The Borrani-Rudge type wire wheels are equipped with 5.50 by 16 tyres at the front and 6.00 by 16 tyres at the rear.

Subect to satisfactory tests, later models may have Dunlop disc brakes used in conjunction with pin-drive wire wheels.

The Aluminium coachwork of the car is 14 ft. 4 in. long and 5 ft. 6 in. wide. It encloses the driver up to shoulder height and features a large combined head-fairing and fin. In the nose of the body are air intakes for the front brakes, the radiator (which is an ultra-light alloy unit) and the engine. Unobtrusive ducts, low down in the side of the car, direct air onto the rear brakes. The underside of the chassis is also fully faired in.

The complete body is divided at its waist line so that in a matter of minutes the complete top half can be removed. Fuel tanks housed in the tail of the car and on each side of the driver, provide a capacity of about 50 gallons. The driver sits well toward the forward end of the car. His feet are, in fact, on each side of the engine. This has been arranged so that in conjunction with the down-ward sloping bonnet line the driver can obtain the best possible forward and side visibility.

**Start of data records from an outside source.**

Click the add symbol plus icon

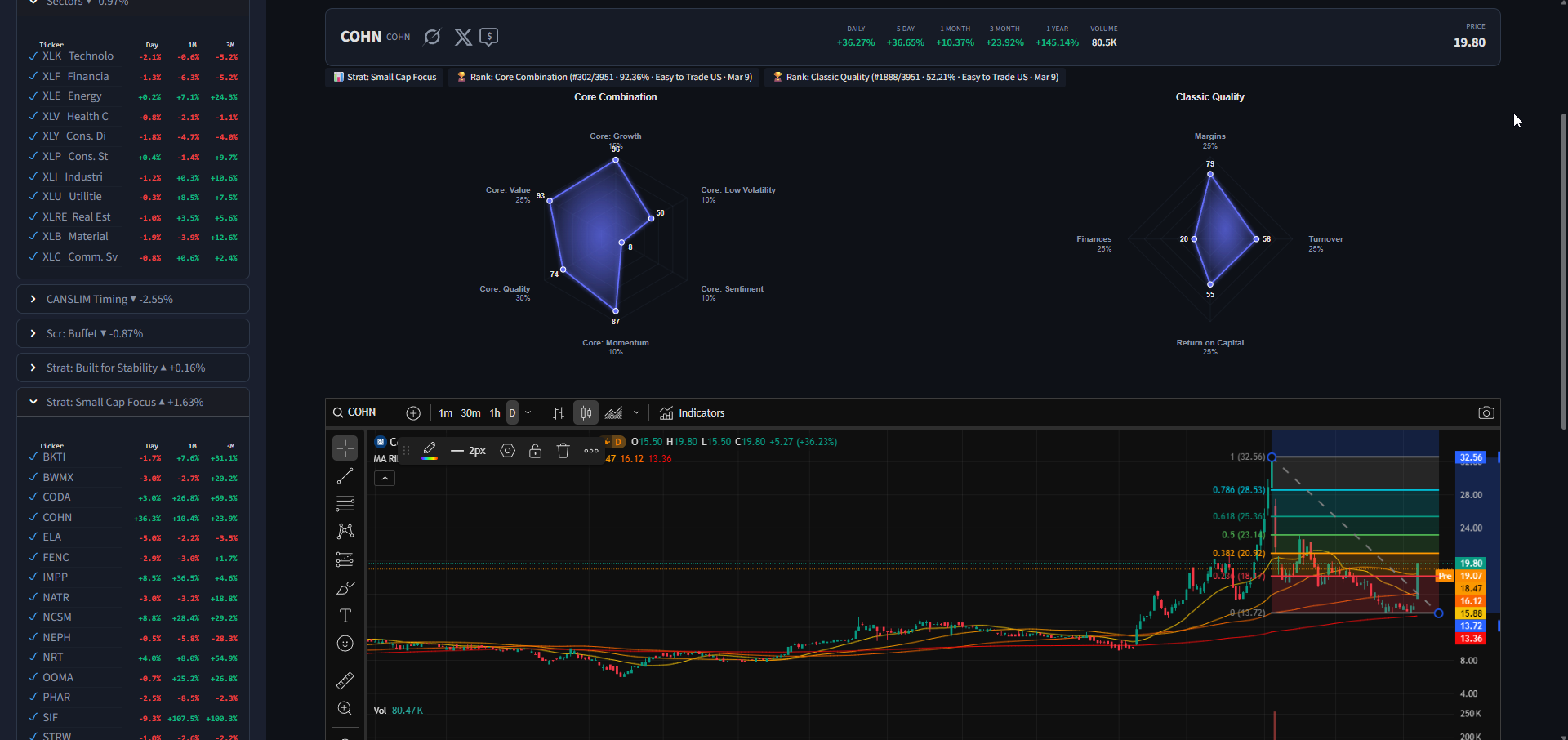coord(413,413)
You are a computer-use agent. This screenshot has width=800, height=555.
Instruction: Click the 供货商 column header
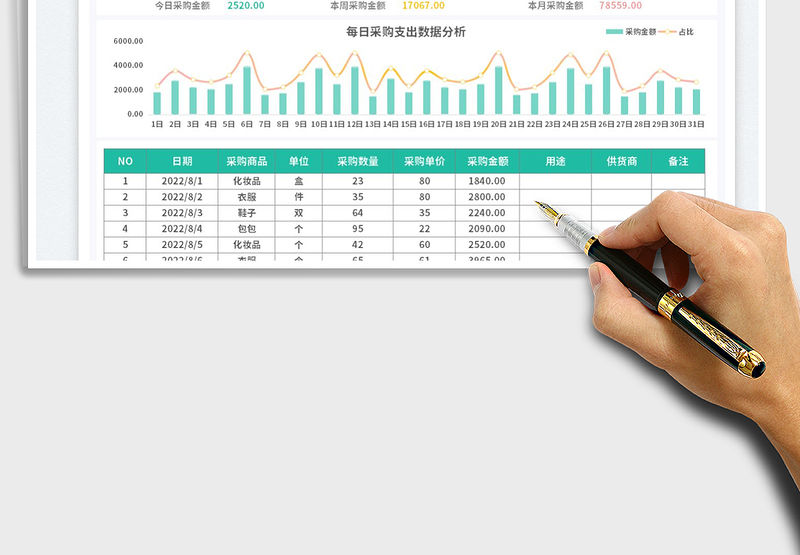point(621,161)
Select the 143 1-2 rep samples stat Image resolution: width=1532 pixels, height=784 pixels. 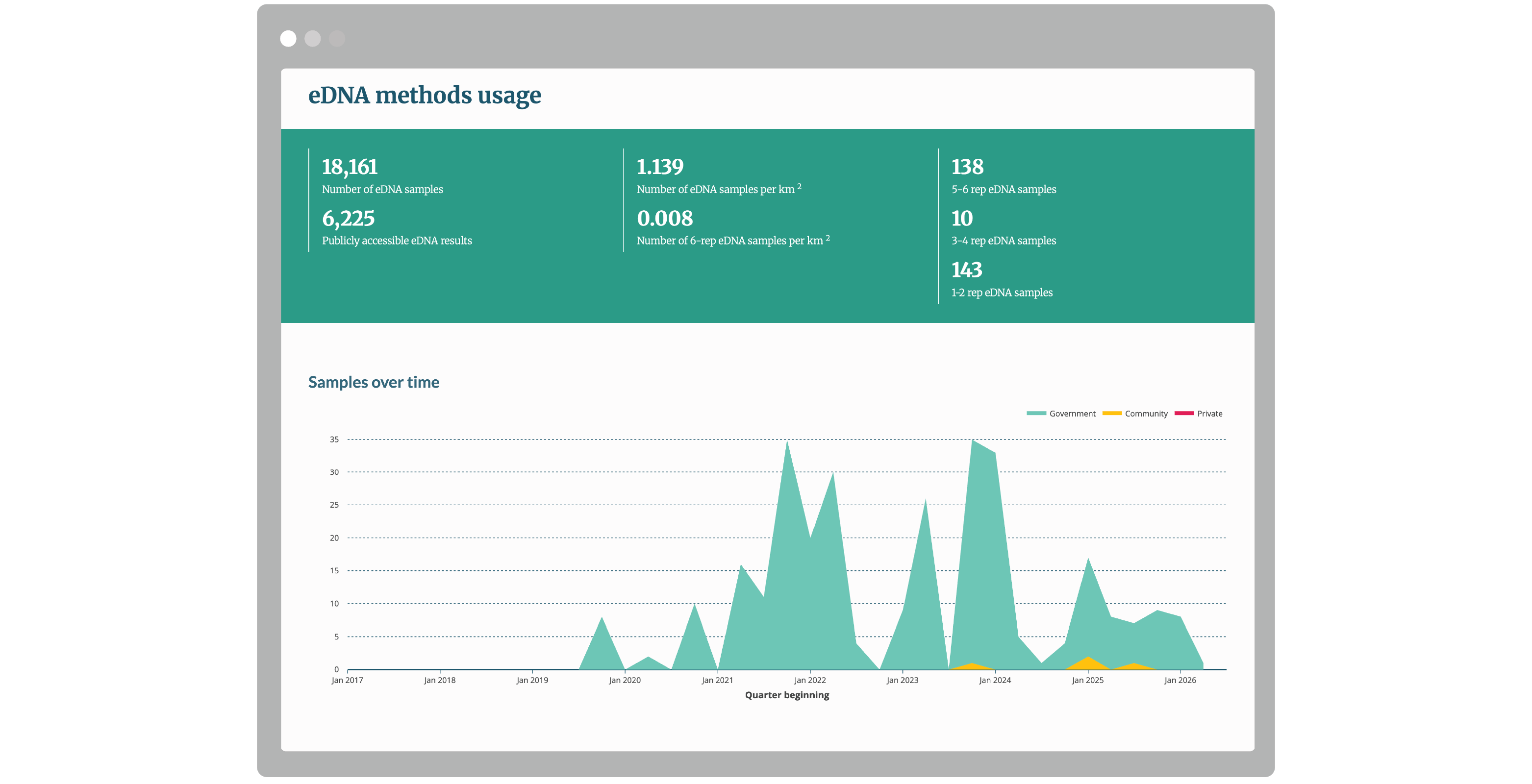(967, 270)
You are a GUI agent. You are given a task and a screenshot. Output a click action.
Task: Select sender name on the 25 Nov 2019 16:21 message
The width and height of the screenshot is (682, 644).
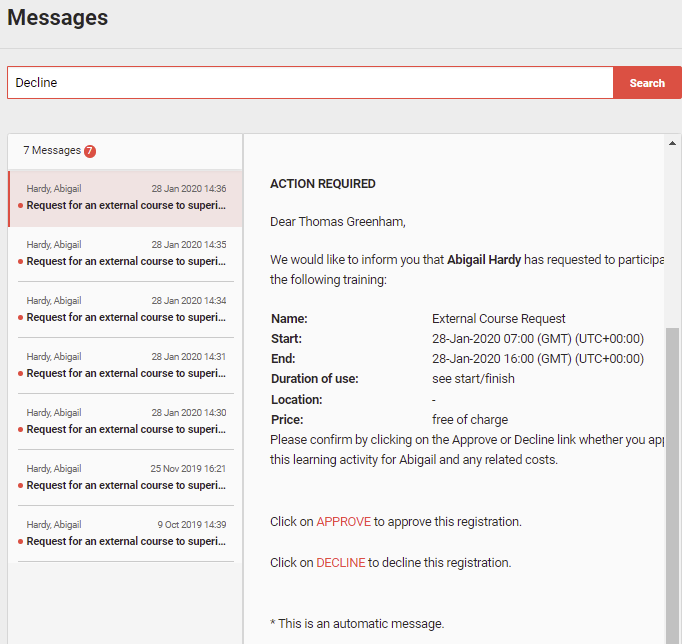(x=54, y=469)
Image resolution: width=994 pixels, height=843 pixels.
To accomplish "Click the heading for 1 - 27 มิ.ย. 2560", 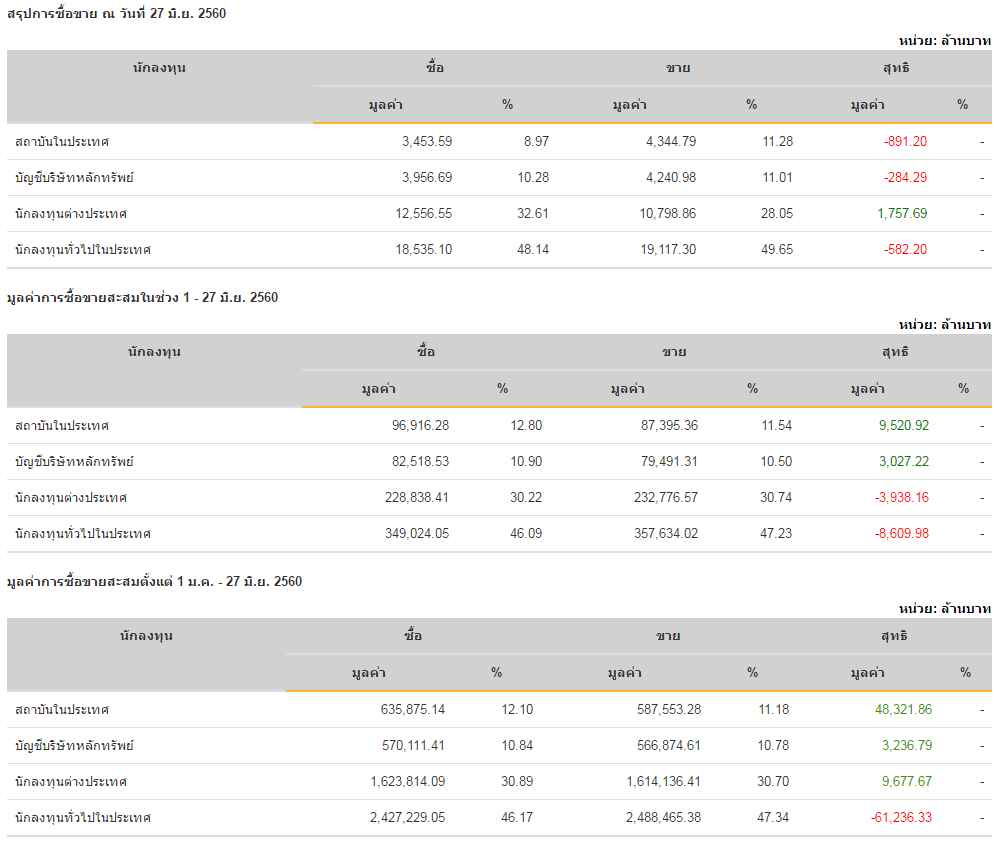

Every British enthusiast will wish Connaught Engineering the greatest success with these promising and modestly-announced Formula 1 cars. — W.B.

Specification

Engine:
Cylinders:
Four. Bore: 93.5 mm. Stroke 90 mm.
Cubic Capacity: 2,470 c.c.
Valves: Two per cylinder. Operated by twin o.h. camshafts.
Compression Ratio: 12 1/2 to 1.
Max. r.p.m.: 7,000, approximately.
Carburation: S.U. fuel injection.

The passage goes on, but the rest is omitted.